We are aware of the fact that the community has grown to dislike Covid-related conversations, and for good reason. No one wants to relive the pain of virtual classes, isolation, and lost time with friends and family. However, it’s important to understand the gravity of the loss experienced by the school community as a whole over that time period.
Before the pandemic, the Hotchkiss Political Union, the Democrats, the Republicans, and school spirit clubs like Blue & White attracted many more members to meetings, and were far more active. Now, they struggle to attract more than a few people to meetings.
The clubs’ program of the past was more consolidated than it is now. It focused more on quality than quantity, on drawing large groups of students together, rather than having what seems like a club for every few students. (For a student body of just over 600, we currently have 115 clubs).
This situation leads to choice paralysis – when an overabundance of similar options leads to people feeling dissatisfied with the selection they eventually make. Instead of focusing on building up and improving existing organizations, the school has allowed students to create clubs to fit every conceivable niche for no good reason.
During Covid, as our community lost access to most of the opportunities to connect with the campus environment, students also learned not to take certain kinds of clubs seriously. The Record, sure, was publishing. St. Luke’s is irreplaceable. Debate is impossible to arrange without the school’s leadership and financial backing. However, other essential clubs and especially those focused on community engagement have been steadily losing their substance. Many of our clubs meet little more than twice a year – once to renew their club application and once to select a new board.
One may argue that these clubs offer a place to relax and have fun, so what is the harm in having so many? But our Clubs Committee needs to step up to stop the process from becoming a way for students to simply pad their college applications.
Tougher standards need to be implemented at every level of the clubs approval process. The Clubs Committee must be more thorough and demanding when evaluating club registration and renewal applications. The number of signatures to register a new club, for instance, must be raised. Clubs cannot be allowed to operate unless they have consistent, substantive meetings, and better procedures must be in place to ensure that, for instance, club heads cannot simply write a list of their friends to submit as proof of attendence at meetings.

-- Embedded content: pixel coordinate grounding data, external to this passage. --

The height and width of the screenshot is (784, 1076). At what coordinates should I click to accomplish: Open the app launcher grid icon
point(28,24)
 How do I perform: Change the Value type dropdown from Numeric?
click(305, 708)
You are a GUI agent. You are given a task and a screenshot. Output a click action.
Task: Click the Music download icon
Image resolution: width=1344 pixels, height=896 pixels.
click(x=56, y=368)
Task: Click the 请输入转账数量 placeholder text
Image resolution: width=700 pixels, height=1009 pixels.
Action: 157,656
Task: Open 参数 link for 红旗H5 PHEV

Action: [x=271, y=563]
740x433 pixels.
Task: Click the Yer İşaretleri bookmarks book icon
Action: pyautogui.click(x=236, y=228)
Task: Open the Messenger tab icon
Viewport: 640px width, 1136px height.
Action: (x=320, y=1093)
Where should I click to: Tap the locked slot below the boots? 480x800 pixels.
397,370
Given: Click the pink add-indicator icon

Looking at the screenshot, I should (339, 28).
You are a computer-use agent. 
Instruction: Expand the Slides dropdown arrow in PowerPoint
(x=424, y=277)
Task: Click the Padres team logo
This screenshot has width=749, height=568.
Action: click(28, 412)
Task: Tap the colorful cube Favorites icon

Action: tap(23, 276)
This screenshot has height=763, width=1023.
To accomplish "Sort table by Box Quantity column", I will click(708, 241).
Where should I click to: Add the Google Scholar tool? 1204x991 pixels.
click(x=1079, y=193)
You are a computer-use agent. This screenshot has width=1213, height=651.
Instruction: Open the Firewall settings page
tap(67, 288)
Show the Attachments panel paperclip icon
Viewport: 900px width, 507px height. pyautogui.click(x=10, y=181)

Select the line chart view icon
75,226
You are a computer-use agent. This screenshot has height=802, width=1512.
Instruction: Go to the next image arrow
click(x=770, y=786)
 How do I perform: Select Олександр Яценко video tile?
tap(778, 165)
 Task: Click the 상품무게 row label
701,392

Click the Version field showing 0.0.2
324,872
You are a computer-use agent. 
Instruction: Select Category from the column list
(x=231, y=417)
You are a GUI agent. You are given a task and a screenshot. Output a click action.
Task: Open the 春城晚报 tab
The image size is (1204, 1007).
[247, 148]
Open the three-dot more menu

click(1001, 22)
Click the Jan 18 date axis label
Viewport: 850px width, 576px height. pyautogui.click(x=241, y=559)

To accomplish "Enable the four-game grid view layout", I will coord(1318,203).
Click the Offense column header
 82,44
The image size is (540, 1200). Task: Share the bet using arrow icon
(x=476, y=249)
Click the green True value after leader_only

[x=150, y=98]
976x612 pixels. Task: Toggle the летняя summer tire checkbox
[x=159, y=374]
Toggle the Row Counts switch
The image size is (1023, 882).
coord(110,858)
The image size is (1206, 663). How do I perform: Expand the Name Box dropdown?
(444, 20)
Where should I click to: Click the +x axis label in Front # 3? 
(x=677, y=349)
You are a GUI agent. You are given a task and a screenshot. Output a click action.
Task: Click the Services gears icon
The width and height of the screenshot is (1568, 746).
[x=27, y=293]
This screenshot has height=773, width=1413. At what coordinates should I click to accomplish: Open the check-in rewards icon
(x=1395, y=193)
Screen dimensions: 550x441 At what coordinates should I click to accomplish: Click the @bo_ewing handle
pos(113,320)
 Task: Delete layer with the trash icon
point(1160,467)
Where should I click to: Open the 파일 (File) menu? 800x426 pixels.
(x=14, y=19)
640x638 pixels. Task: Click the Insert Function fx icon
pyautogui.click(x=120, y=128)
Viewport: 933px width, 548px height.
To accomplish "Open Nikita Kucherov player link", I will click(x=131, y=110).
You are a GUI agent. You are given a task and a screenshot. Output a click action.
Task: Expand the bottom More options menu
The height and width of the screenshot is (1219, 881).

Stricter oversight, of course, is a nuisance, but at the end of the day, oversight that places all of its emphasis on self-reported data is destined to run into fraud. Limits also need to be imposed on the number of board members per club and the number of clubs per board member. This is merely a measure of commitment – no one is capable of running eight different clubs if the clubs have any degree of work behind them.
This game of one-upmanship is forcing everyone to play. In order to match those members of the community who create and occupy positions in what seems like a dozen clubs, logically, everyone else in the community must also create a dozen clubs.
Unless the school stops this now, our culture will continue to erode, and we will continue seeing a disengaged and fragmented student community.